Collected data:
######
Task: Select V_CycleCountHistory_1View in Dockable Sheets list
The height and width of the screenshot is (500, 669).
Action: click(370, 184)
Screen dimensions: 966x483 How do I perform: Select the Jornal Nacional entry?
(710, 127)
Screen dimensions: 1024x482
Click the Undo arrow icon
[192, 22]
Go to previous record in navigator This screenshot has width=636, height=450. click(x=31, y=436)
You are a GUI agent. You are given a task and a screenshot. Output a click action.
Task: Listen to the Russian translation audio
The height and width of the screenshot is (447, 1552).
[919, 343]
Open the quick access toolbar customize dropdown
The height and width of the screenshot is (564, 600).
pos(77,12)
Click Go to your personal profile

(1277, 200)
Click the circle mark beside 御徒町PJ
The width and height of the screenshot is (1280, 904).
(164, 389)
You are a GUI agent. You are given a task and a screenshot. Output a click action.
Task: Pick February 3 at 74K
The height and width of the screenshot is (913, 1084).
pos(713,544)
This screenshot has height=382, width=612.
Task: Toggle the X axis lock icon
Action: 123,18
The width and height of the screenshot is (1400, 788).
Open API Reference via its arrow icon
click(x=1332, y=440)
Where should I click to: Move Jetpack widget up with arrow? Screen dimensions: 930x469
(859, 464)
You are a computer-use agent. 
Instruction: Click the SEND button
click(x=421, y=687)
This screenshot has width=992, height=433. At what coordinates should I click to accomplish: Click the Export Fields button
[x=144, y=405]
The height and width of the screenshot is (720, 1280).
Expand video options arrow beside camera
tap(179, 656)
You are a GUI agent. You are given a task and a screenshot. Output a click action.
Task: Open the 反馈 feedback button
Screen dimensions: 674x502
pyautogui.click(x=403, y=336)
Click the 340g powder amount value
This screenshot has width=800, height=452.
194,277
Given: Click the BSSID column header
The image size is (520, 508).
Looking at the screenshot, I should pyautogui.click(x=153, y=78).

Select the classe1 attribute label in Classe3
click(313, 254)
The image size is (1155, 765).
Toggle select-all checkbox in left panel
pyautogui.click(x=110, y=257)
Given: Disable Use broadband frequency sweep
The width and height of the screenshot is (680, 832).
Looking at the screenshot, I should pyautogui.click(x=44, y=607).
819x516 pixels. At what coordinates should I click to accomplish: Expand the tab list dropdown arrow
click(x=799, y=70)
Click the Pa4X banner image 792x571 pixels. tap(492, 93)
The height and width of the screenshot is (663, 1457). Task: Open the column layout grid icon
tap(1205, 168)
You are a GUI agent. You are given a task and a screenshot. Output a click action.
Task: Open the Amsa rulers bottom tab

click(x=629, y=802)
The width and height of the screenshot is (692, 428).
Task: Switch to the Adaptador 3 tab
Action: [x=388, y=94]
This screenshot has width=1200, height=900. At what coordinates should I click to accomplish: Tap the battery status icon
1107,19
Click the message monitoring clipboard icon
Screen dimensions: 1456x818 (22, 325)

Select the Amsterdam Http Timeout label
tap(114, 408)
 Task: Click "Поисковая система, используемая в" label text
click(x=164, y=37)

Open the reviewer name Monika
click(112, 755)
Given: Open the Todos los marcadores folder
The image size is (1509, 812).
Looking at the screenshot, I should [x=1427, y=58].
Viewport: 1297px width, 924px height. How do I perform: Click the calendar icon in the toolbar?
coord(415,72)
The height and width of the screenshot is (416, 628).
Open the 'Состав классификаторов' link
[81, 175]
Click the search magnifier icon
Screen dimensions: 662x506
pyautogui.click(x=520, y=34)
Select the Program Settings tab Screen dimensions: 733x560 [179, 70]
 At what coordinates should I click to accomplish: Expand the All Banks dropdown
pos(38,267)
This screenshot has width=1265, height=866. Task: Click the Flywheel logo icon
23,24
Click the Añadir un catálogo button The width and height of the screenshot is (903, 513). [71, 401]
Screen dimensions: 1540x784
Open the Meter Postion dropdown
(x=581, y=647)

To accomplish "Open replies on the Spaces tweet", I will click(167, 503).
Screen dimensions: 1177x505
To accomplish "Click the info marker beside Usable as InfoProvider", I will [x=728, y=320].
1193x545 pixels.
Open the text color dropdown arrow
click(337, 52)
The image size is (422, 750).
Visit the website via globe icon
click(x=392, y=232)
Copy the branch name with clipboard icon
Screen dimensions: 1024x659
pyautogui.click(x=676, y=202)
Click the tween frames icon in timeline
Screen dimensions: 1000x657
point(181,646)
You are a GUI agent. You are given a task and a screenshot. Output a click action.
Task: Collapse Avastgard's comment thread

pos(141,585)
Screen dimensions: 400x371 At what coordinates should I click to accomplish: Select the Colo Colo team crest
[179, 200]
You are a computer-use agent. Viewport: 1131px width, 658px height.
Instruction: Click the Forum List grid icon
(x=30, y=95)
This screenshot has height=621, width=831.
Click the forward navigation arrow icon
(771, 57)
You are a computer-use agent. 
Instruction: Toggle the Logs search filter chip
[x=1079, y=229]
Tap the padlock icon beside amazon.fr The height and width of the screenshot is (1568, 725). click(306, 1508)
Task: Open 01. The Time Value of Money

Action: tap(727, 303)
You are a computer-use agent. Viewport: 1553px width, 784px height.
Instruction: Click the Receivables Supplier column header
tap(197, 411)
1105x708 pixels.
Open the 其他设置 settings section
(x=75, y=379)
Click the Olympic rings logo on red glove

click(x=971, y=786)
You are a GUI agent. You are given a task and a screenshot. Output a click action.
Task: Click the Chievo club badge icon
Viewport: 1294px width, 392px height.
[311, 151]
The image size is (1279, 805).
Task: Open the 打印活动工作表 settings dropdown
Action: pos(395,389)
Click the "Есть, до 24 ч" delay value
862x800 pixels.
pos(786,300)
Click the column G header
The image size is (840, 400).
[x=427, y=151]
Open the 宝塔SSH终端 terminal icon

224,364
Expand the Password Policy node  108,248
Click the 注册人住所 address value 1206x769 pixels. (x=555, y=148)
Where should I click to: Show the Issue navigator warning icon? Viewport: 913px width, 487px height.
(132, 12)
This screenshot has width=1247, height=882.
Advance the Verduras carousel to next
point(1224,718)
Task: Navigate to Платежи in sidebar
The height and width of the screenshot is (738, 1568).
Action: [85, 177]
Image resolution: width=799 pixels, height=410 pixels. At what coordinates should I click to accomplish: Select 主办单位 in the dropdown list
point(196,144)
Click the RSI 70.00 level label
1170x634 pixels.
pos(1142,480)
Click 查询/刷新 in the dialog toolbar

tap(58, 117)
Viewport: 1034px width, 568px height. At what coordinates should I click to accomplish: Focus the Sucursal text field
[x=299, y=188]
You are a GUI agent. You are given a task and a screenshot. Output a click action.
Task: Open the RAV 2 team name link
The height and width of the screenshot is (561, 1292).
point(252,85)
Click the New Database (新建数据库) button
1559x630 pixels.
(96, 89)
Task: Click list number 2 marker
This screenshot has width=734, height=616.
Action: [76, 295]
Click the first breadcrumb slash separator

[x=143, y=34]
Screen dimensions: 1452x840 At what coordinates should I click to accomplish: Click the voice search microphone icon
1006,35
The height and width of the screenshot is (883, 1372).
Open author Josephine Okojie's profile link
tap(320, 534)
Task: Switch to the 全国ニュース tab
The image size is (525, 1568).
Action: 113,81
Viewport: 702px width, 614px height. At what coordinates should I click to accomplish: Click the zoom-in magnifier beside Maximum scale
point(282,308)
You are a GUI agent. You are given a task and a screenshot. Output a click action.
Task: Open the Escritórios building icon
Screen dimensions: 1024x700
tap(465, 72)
######
What needs to be done: Every entry above must appear again in the reply, exactly as it stands.

Reply:
Task: Select V_CycleCountHistory_1View in Dockable Sheets list
The height and width of the screenshot is (500, 669).
Action: click(370, 184)
Screen dimensions: 966x483 How do I perform: Select the Jornal Nacional entry?
(710, 127)
Screen dimensions: 1024x482
Click the Undo arrow icon
[192, 22]
Go to previous record in navigator This screenshot has width=636, height=450. click(x=31, y=436)
You are a GUI agent. You are given a task and a screenshot. Output a click action.
Task: Listen to the Russian translation audio
The height and width of the screenshot is (447, 1552).
[919, 343]
Open the quick access toolbar customize dropdown
The height and width of the screenshot is (564, 600).
pos(77,12)
Click Go to your personal profile

(1277, 200)
Click the circle mark beside 御徒町PJ
The width and height of the screenshot is (1280, 904).
(164, 389)
You are a GUI agent. You are given a task and a screenshot. Output a click action.
Task: Pick February 3 at 74K
The height and width of the screenshot is (913, 1084).
pos(713,544)
This screenshot has height=382, width=612.
Task: Toggle the X axis lock icon
Action: 123,18
The width and height of the screenshot is (1400, 788).
Open API Reference via its arrow icon
click(x=1332, y=440)
Where should I click to: Move Jetpack widget up with arrow? Screen dimensions: 930x469
(859, 464)
You are a computer-use agent. 
Instruction: Click the SEND button
click(x=421, y=687)
This screenshot has width=992, height=433. At what coordinates should I click to accomplish: Click the Export Fields button
[x=144, y=405]
The height and width of the screenshot is (720, 1280).
Expand video options arrow beside camera
tap(179, 656)
You are a GUI agent. You are given a task and a screenshot. Output a click action.
Task: Open the 反馈 feedback button
Screen dimensions: 674x502
pyautogui.click(x=403, y=336)
Click the 340g powder amount value
This screenshot has width=800, height=452.
194,277
Given: Click the BSSID column header
The image size is (520, 508).
Looking at the screenshot, I should pyautogui.click(x=153, y=78).

Select the classe1 attribute label in Classe3
click(313, 254)
The image size is (1155, 765).
Toggle select-all checkbox in left panel
pyautogui.click(x=110, y=257)
Given: Disable Use broadband frequency sweep
The width and height of the screenshot is (680, 832).
Looking at the screenshot, I should pyautogui.click(x=44, y=607).
819x516 pixels. At what coordinates should I click to accomplish: Expand the tab list dropdown arrow
click(x=799, y=70)
Click the Pa4X banner image 792x571 pixels. tap(492, 93)
The height and width of the screenshot is (663, 1457). Task: Open the column layout grid icon
tap(1205, 168)
You are a GUI agent. You are given a task and a screenshot. Output a click action.
Task: Open the Amsa rulers bottom tab

click(x=629, y=802)
The width and height of the screenshot is (692, 428).
Task: Switch to the Adaptador 3 tab
Action: [x=388, y=94]
This screenshot has width=1200, height=900. At what coordinates should I click to accomplish: Tap the battery status icon
1107,19
Click the message monitoring clipboard icon
Screen dimensions: 1456x818 (22, 325)

Select the Amsterdam Http Timeout label
tap(114, 408)
 Task: Click "Поисковая система, используемая в" label text
click(x=164, y=37)

Open the reviewer name Monika
click(112, 755)
Given: Open the Todos los marcadores folder
The image size is (1509, 812).
Looking at the screenshot, I should [x=1427, y=58].
Viewport: 1297px width, 924px height. How do I perform: Click the calendar icon in the toolbar?
coord(415,72)
The height and width of the screenshot is (416, 628).
Open the 'Состав классификаторов' link
[81, 175]
Click the search magnifier icon
Screen dimensions: 662x506
pyautogui.click(x=520, y=34)
Select the Program Settings tab Screen dimensions: 733x560 [179, 70]
 At what coordinates should I click to accomplish: Expand the All Banks dropdown
pos(38,267)
This screenshot has width=1265, height=866. Task: Click the Flywheel logo icon
23,24
Click the Añadir un catálogo button The width and height of the screenshot is (903, 513). [71, 401]
Screen dimensions: 1540x784
Open the Meter Postion dropdown
(x=581, y=647)

To accomplish "Open replies on the Spaces tweet", I will click(167, 503).
Screen dimensions: 1177x505
To accomplish "Click the info marker beside Usable as InfoProvider", I will [x=728, y=320].
1193x545 pixels.
Open the text color dropdown arrow
click(337, 52)
The image size is (422, 750).
Visit the website via globe icon
click(x=392, y=232)
Copy the branch name with clipboard icon
Screen dimensions: 1024x659
pyautogui.click(x=676, y=202)
Click the tween frames icon in timeline
Screen dimensions: 1000x657
point(181,646)
You are a GUI agent. You are given a task and a screenshot. Output a click action.
Task: Collapse Avastgard's comment thread

pos(141,585)
Screen dimensions: 400x371 At what coordinates should I click to accomplish: Select the Colo Colo team crest
[179, 200]
You are a computer-use agent. Viewport: 1131px width, 658px height.
Instruction: Click the Forum List grid icon
(x=30, y=95)
This screenshot has height=621, width=831.
Click the forward navigation arrow icon
(771, 57)
You are a computer-use agent. 
Instruction: Toggle the Logs search filter chip
[x=1079, y=229]
Tap the padlock icon beside amazon.fr The height and width of the screenshot is (1568, 725). click(306, 1508)
Task: Open 01. The Time Value of Money

Action: tap(727, 303)
You are a computer-use agent. Viewport: 1553px width, 784px height.
Instruction: Click the Receivables Supplier column header
tap(197, 411)
1105x708 pixels.
Open the 其他设置 settings section
(x=75, y=379)
Click the Olympic rings logo on red glove

click(x=971, y=786)
You are a GUI agent. You are given a task and a screenshot. Output a click action.
Task: Click the Chievo club badge icon
Viewport: 1294px width, 392px height.
[311, 151]
The image size is (1279, 805).
Task: Open the 打印活动工作表 settings dropdown
Action: pos(395,389)
Click the "Есть, до 24 ч" delay value
862x800 pixels.
pos(786,300)
Click the column G header
The image size is (840, 400).
[x=427, y=151]
Open the 宝塔SSH终端 terminal icon

224,364
Expand the Password Policy node  108,248
Click the 注册人住所 address value 1206x769 pixels. (x=555, y=148)
Where should I click to: Show the Issue navigator warning icon? Viewport: 913px width, 487px height.
(132, 12)
This screenshot has width=1247, height=882.
Advance the Verduras carousel to next
point(1224,718)
Task: Navigate to Платежи in sidebar
The height and width of the screenshot is (738, 1568).
Action: [85, 177]
Image resolution: width=799 pixels, height=410 pixels. At what coordinates should I click to accomplish: Select 主办单位 in the dropdown list
point(196,144)
Click the RSI 70.00 level label
1170x634 pixels.
pos(1142,480)
Click 查询/刷新 in the dialog toolbar

tap(58, 117)
Viewport: 1034px width, 568px height. At what coordinates should I click to accomplish: Focus the Sucursal text field
[x=299, y=188]
You are a GUI agent. You are given a task and a screenshot. Output a click action.
Task: Open the RAV 2 team name link
The height and width of the screenshot is (561, 1292).
point(252,85)
Click the New Database (新建数据库) button
1559x630 pixels.
(96, 89)
Task: Click list number 2 marker
This screenshot has width=734, height=616.
Action: [76, 295]
Click the first breadcrumb slash separator

[x=143, y=34]
Screen dimensions: 1452x840 At what coordinates should I click to accomplish: Click the voice search microphone icon
1006,35
The height and width of the screenshot is (883, 1372).
Open author Josephine Okojie's profile link
tap(320, 534)
Task: Switch to the 全国ニュース tab
The image size is (525, 1568).
Action: 113,81
Viewport: 702px width, 614px height. At what coordinates should I click to accomplish: Click the zoom-in magnifier beside Maximum scale
point(282,308)
You are a GUI agent. You are given a task and a screenshot. Output a click action.
Task: Open the Escritórios building icon
Screen dimensions: 1024x700
tap(465, 72)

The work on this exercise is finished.